RECORDS PROVIDED ▸
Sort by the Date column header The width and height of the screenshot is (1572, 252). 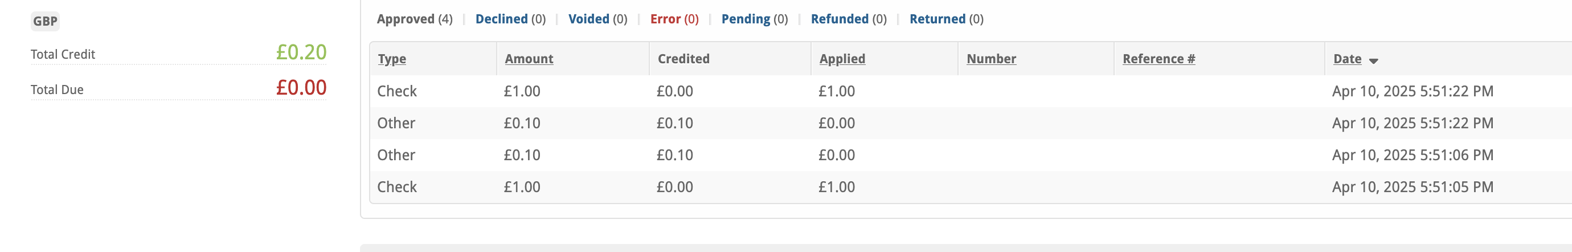click(x=1347, y=59)
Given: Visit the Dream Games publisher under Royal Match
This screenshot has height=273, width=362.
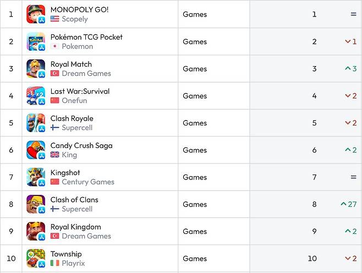Looking at the screenshot, I should click(x=86, y=73).
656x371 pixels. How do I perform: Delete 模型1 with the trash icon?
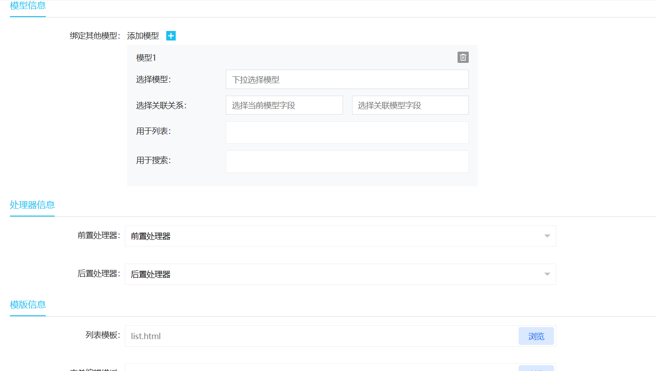[x=463, y=57]
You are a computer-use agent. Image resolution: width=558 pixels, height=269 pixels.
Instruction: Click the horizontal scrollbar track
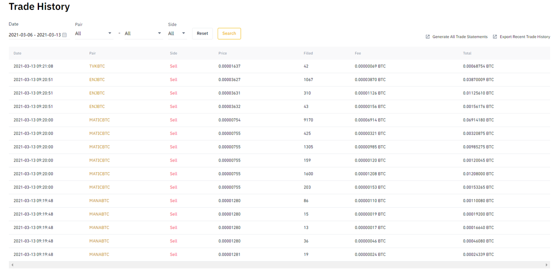(279, 265)
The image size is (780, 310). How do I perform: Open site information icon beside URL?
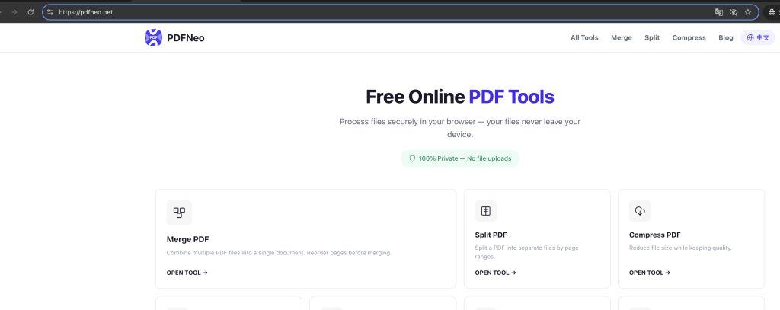point(50,12)
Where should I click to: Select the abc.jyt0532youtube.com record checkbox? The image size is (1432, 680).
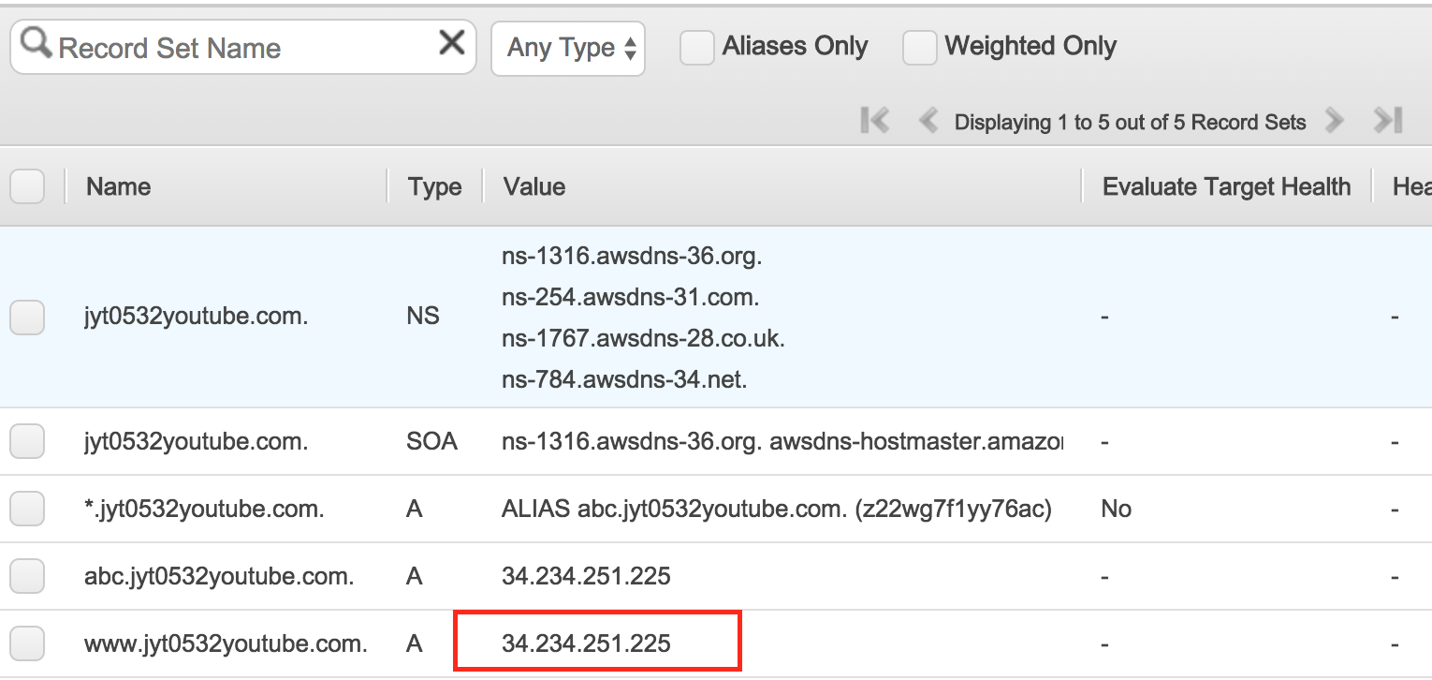[27, 576]
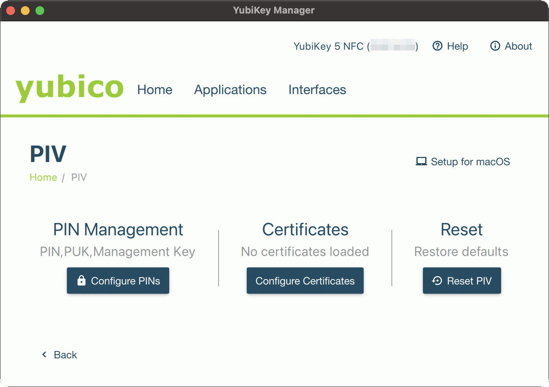Screen dimensions: 549x387
Task: Click Reset PIV to restore defaults
Action: pyautogui.click(x=462, y=281)
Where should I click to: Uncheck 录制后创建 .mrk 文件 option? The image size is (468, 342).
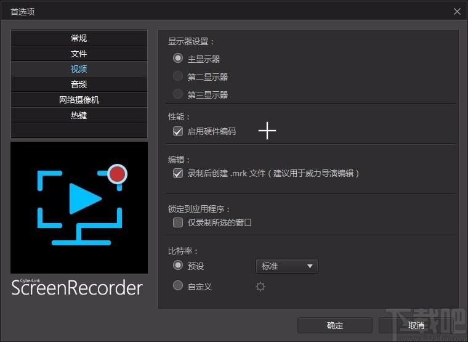pos(178,173)
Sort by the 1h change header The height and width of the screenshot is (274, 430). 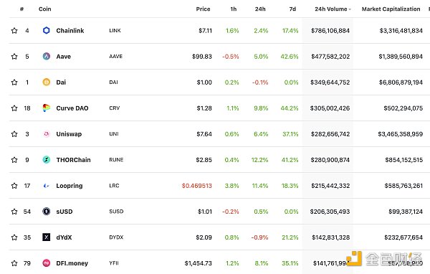click(234, 9)
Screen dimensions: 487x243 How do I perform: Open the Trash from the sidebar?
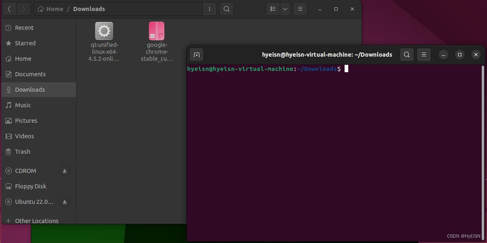23,151
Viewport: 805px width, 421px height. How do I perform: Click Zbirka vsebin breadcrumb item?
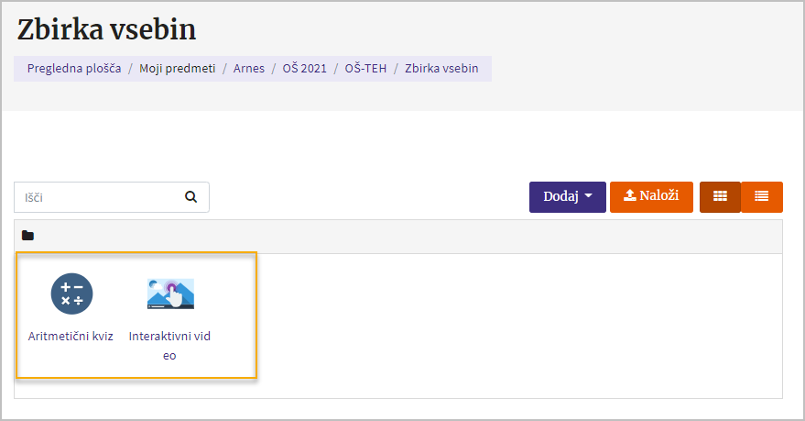point(441,68)
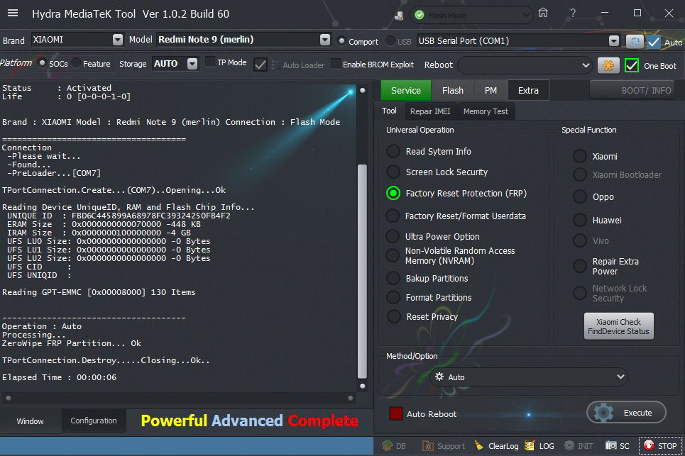Switch to the Flash tab

[x=452, y=90]

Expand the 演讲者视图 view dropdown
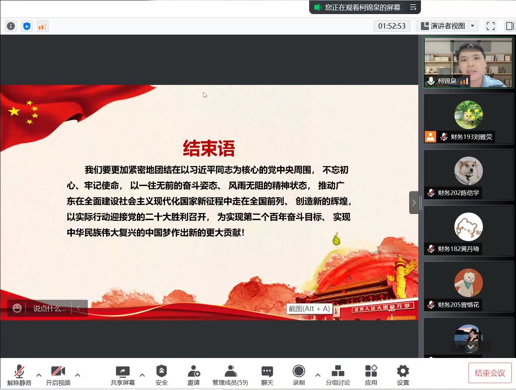(447, 26)
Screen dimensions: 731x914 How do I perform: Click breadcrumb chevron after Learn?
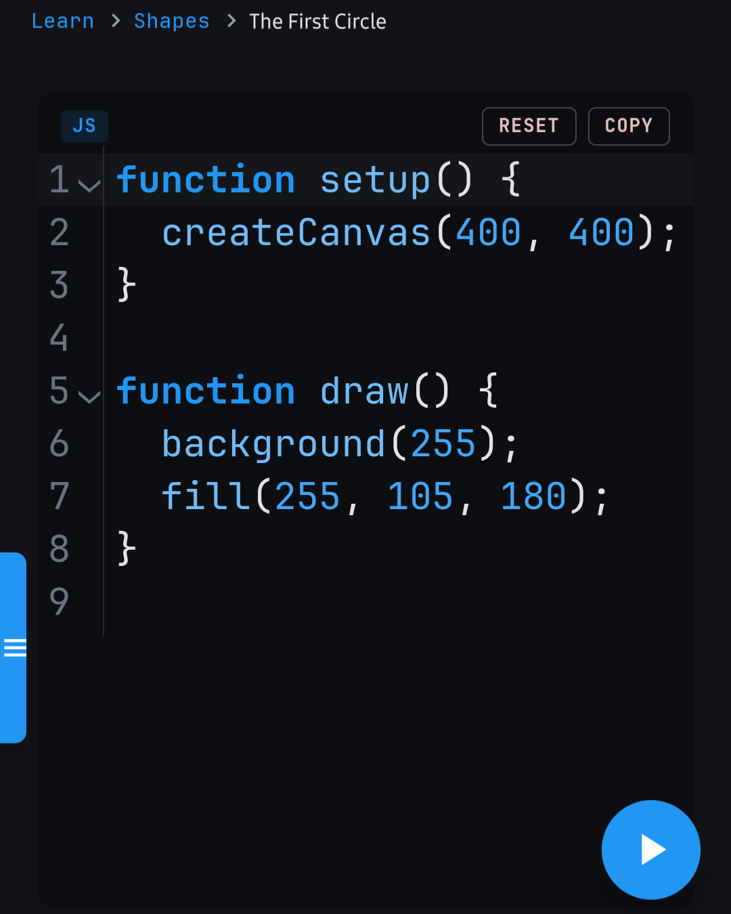click(x=116, y=21)
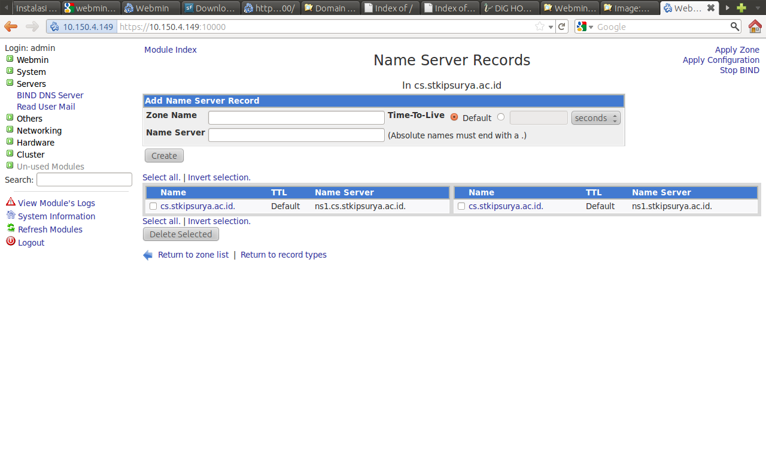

ABOUT THIS TASK ▸
Say again, word for word, every line from the one with "Screen dimensions: 731x914" through the last line of the data above, minus the pictures.

EXPECTED ANSWER ▸
Screen dimensions: 731x914 How do I perform: Click breadcrumb chevron after Learn?
click(x=116, y=21)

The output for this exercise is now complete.